No wall change after resignation
by Rick DeClue · News · November 08, 2013

After the Zoning Board of Adjustments chairman resigned in protest after a vote on a retaining wall, the West Branch City Council on Monday decided to leave the retaining wall ordinance untouched.

The council also voted 4-to-1 to accept Board of Adjustment Chairman Jim Huber’s letter of resignation. Council member Dick Stoolman, who had expressed his thoughts on Huber’s integrity and long service to the city at the last meeting, voted “no.”

Jennie Embree was appointed to replace Huber on the Board, which will choose a new chairperson at its Nov. 7 meeting.

Huber submitted his resignation after a vote in September where the Board of Adjustment decided 3-2 to grant a variance for a retaining wall to remain at 203 Ridge View Drive, at the home of Cory and Angela Kessler. Huber heavily criticized the vote in his resignation letter, at one point calling it “illegal” after the city attorney said it met none of the requirements necessary under Iowa law for the Board of Adjustments to grant a variance.

Retaining walls in side yards will continue to be prohibited under West Branch zoning and building codes.

“If I can’t get a motion, I’ll kill this right here,” Mayor Mark Worrell said.

Worrell, who as mayor could not vote on the issue, had made his views clear in support of not changing the code.

He said that “for some unknown reason” the Board of Adjustments chose not to enforce the code in its September decision to grant a variance for a retaining wall located at 203 Ridge View Drive.

“This was a mistake,” he added. “We just need to move on.”

Council member Jim Oaks described the Board’s action as an exercise of discretion. He compared it to a police officer choosing not to write a ticket for someone driving 28 mph in a 25 mph zone.

“The ordinance is there, but the officer has the power to bend the rules,” said Oaks.

When he asked West Branch Police Chief Mike Horihan if that was accurate, Horihan hedged by saying he would have to evaluate the comparison.

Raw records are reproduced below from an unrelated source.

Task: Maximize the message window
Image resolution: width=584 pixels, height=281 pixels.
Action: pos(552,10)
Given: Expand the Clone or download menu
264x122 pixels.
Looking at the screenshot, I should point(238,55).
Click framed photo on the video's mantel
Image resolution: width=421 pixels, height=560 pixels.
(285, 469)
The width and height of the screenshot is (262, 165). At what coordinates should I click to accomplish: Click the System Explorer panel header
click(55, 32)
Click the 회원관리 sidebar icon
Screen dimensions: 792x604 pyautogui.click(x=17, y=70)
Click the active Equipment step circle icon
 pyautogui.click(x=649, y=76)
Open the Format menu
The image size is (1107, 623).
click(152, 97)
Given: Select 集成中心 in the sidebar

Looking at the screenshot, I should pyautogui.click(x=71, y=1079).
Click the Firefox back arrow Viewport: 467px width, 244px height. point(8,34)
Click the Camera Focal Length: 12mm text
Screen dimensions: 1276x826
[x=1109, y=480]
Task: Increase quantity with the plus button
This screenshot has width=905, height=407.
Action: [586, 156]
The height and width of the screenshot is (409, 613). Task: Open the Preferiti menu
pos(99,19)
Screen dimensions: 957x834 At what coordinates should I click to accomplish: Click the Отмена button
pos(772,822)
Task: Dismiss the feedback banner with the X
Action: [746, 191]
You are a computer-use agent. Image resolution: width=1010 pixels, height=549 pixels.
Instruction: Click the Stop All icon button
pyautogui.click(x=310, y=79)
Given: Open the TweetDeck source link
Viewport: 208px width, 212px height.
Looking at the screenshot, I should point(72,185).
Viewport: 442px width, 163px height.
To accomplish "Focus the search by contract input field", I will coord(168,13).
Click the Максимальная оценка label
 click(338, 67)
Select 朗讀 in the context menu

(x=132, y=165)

He then smiled and added, “I would have to consult legal counsel.”

Oaks smiled back and apologized for putting Horihan on the spot.

Council member Mary Beth Stevenson said that the retaining wall was not the same as the exercise of discretion in whether or not to issue a speeding ticket because the retaining wall represented a permanent structure on the property.

“There is nothing wrong with the code,” council member Jordan Ellyson said. “The council should not be forced into changes just because the Board had broken the law (in making its decision).”

She later called it an “inappropriate decision” by the Board.

Member Colton Miller said that he does not consider a retaining wall a permanent structure.

He then responded to Ellyson’s comments by saying the Board’s job was to interpret the code. “You can’t object just because you disagree with their interpretation. That’s just saying we can’t have retaining walls anymore,” he said.

Miller concluded his comments by adding, “the process was just out of order.”

Worrell, Miller and Ellyson agreed that this situation arose largely because of timing. This particular retaining wall was built after site plan approval and permits had already been granted for construction of the home.

Worrell suggested that instead of changing the code, the council should direct city staff to review planning and zoning processes, issuing building permits and city inspection procedures to ensure that any desired retaining walls are discussed up-front. Variances would then be granted or not before the city was put in a similar situation.

After the lack of a motion on the changes to code, Mary Beth Stevenson asked that the issue be put on the next council agenda after staff review and recommendations.